TASK DESCRIPTION - Show only those lines of the entries where the string "dimensions" is found.

Pixel coordinate grounding data:
· · · ·
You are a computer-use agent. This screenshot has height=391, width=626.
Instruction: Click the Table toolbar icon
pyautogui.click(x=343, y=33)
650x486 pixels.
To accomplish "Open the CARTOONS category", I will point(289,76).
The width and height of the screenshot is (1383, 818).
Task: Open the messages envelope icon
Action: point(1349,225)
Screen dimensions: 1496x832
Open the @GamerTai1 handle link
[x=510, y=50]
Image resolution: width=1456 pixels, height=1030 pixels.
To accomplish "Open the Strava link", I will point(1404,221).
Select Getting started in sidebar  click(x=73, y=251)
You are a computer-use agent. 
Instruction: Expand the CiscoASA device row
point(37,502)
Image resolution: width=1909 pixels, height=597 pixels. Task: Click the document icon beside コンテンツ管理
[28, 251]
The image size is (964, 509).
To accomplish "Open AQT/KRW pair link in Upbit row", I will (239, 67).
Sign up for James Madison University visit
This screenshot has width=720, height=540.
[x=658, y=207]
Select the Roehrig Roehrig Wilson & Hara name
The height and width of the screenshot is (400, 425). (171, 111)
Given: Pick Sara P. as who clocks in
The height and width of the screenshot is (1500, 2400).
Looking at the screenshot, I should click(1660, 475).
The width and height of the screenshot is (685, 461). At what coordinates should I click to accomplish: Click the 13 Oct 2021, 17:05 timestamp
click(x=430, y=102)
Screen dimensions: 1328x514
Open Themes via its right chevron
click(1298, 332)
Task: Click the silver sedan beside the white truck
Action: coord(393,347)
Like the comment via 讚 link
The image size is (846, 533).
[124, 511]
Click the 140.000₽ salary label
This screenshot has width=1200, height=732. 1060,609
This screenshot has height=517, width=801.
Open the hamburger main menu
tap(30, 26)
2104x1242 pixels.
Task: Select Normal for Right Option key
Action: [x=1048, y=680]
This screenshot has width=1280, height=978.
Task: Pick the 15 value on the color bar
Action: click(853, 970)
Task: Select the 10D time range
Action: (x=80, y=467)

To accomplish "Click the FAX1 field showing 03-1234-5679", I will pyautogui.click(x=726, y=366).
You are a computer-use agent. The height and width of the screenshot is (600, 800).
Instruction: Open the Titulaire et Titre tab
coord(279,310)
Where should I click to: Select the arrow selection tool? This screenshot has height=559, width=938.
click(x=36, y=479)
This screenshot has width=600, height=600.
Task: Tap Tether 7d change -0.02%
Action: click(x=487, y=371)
· · · ·
SOLUTION TO THE PROBLEM -
Screen dimensions: 1496x832
Screen dimensions: 1328x514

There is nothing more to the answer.